Harris practically blows out those stained-glass lamps as he assaults the audience with his petulant rock spirit. He leans over the stage to make out with a guy in the front row and yanks the glasses off another innocent bystander, only to lick the lenses before returning them. This bad-boy theatricality, smacking of such greats as David Bowie and Mick Jagger, is backed up by an irrepressible voice. Harris belts out hit after hit of this hard-charging score: "Angry Inch" is particularly fierce, as Hedwig rampages over a cardboard Fallujah like a tarted-up Godzilla.

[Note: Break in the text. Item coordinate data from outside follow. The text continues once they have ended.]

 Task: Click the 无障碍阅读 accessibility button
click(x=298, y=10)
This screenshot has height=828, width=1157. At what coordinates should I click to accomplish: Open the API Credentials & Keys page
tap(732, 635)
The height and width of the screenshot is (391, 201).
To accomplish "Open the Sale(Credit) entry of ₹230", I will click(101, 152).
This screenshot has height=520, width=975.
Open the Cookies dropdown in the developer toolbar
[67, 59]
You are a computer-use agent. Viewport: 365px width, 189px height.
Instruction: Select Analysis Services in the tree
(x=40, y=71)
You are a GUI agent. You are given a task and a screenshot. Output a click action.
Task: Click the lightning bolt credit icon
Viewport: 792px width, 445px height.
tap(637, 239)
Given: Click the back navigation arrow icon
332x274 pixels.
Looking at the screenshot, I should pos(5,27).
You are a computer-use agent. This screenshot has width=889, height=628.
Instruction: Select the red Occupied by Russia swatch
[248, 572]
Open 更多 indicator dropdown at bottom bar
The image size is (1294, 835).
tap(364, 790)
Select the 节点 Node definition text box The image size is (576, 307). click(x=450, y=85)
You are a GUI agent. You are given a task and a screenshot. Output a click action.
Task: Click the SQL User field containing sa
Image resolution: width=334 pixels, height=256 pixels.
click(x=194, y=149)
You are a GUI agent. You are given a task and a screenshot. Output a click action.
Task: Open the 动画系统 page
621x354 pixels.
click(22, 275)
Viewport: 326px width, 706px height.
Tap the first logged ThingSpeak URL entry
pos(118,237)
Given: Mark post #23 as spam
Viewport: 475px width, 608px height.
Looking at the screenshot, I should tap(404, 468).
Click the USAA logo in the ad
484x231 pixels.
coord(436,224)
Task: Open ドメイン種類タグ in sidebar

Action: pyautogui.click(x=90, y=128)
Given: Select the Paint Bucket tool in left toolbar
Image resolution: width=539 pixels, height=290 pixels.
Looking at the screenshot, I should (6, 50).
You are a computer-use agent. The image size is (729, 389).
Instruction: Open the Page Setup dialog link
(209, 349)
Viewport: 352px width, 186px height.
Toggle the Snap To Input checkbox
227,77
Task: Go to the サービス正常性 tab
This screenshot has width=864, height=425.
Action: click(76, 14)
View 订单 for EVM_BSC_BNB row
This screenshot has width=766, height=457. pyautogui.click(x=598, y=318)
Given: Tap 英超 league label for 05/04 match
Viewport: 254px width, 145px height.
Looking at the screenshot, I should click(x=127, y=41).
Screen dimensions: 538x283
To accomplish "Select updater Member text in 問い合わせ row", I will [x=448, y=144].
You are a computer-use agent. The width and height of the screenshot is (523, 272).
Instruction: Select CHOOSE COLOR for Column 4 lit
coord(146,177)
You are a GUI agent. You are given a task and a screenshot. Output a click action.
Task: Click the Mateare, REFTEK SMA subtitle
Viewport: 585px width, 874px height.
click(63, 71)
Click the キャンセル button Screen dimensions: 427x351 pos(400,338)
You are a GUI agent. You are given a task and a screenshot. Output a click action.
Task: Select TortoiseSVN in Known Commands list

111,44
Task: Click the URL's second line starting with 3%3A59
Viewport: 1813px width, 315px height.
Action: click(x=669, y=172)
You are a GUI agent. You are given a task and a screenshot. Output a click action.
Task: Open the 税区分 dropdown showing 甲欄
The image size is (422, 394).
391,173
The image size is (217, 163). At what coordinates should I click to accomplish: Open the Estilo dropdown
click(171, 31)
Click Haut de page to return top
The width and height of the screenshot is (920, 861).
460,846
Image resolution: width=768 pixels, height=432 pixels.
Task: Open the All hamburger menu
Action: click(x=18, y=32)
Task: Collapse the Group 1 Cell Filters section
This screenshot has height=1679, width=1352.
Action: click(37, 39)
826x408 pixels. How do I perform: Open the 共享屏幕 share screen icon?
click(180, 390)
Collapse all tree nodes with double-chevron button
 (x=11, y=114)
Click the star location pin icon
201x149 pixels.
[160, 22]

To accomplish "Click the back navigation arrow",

Lena Hall gives an astounding performance as Yitzak, Hedwig's husband and backup singer. As Hall gave the curtain speech, the person seated next to me whispered, "Is that a man or a woman?" Hall moves with the overcompensating butch swagger of a 15-year-old dude who just recently switched from briefs to boxers. Yet behind her shy boy exterior is a powerful set of pipes. Her simple and earnest rendition of "The Long Grift" is coated with an aching desperation reminiscent of Amanda Palmer at her most vulnerable.

There's no better rock experience on Broadway right now than Hedwig and the Angry Inch. Arguably, there's no greater rock musical. This is your best bet for an evening on Broadway that is simultaneously smart, irreverent, and fist-pumping fun.